Your objective: Copy the rows below word for word.

-------------------------

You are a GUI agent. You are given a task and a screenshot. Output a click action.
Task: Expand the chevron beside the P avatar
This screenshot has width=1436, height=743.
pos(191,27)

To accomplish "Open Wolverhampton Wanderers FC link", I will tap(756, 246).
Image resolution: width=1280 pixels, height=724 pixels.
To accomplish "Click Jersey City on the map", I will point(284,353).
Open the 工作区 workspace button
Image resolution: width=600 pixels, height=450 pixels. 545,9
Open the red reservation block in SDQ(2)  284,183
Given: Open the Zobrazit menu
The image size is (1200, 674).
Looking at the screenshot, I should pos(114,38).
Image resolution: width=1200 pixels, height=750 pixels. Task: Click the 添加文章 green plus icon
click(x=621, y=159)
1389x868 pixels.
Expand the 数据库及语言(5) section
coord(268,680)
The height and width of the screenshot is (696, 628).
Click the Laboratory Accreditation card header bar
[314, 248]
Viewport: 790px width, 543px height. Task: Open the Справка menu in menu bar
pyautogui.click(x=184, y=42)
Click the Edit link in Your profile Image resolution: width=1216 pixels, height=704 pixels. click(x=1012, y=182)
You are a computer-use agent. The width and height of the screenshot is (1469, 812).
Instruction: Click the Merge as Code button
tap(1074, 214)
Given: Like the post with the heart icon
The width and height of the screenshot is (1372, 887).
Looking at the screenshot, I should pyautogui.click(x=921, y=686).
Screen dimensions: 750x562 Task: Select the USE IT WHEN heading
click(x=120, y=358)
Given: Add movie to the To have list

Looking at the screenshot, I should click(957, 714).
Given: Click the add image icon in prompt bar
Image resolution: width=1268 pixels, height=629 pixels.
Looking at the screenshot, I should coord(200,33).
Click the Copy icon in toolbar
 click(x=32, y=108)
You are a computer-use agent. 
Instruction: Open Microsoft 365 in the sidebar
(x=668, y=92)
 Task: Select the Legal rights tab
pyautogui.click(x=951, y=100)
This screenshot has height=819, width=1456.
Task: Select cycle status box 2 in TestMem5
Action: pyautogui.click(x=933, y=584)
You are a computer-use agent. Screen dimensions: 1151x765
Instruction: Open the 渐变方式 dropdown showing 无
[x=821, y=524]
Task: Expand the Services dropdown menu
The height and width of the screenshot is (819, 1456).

-------------------------

Answer to this problem:
You are a GUI agent. You are given a task and a screenshot. Output a click action.
Task: Expand the chevron beside the P avatar
This screenshot has width=1436, height=743.
pos(191,27)

To accomplish "Open Wolverhampton Wanderers FC link", I will tap(756, 246).
Image resolution: width=1280 pixels, height=724 pixels.
To accomplish "Click Jersey City on the map", I will point(284,353).
Open the 工作区 workspace button
Image resolution: width=600 pixels, height=450 pixels. 545,9
Open the red reservation block in SDQ(2)  284,183
Given: Open the Zobrazit menu
The image size is (1200, 674).
Looking at the screenshot, I should pos(114,38).
Image resolution: width=1200 pixels, height=750 pixels. Task: Click the 添加文章 green plus icon
click(x=621, y=159)
1389x868 pixels.
Expand the 数据库及语言(5) section
coord(268,680)
The height and width of the screenshot is (696, 628).
Click the Laboratory Accreditation card header bar
[314, 248]
Viewport: 790px width, 543px height. Task: Open the Справка menu in menu bar
pyautogui.click(x=184, y=42)
Click the Edit link in Your profile Image resolution: width=1216 pixels, height=704 pixels. click(x=1012, y=182)
You are a computer-use agent. The width and height of the screenshot is (1469, 812).
Instruction: Click the Merge as Code button
tap(1074, 214)
Given: Like the post with the heart icon
The width and height of the screenshot is (1372, 887).
Looking at the screenshot, I should pyautogui.click(x=921, y=686).
Screen dimensions: 750x562 Task: Select the USE IT WHEN heading
click(x=120, y=358)
Given: Add movie to the To have list

Looking at the screenshot, I should click(957, 714).
Given: Click the add image icon in prompt bar
Image resolution: width=1268 pixels, height=629 pixels.
Looking at the screenshot, I should coord(200,33).
Click the Copy icon in toolbar
 click(x=32, y=108)
You are a computer-use agent. 
Instruction: Open Microsoft 365 in the sidebar
(x=668, y=92)
 Task: Select the Legal rights tab
pyautogui.click(x=951, y=100)
This screenshot has height=819, width=1456.
Task: Select cycle status box 2 in TestMem5
Action: pyautogui.click(x=933, y=584)
You are a computer-use agent. Screen dimensions: 1151x765
Instruction: Open the 渐变方式 dropdown showing 无
[x=821, y=524]
Task: Expand the Services dropdown menu
The height and width of the screenshot is (819, 1456).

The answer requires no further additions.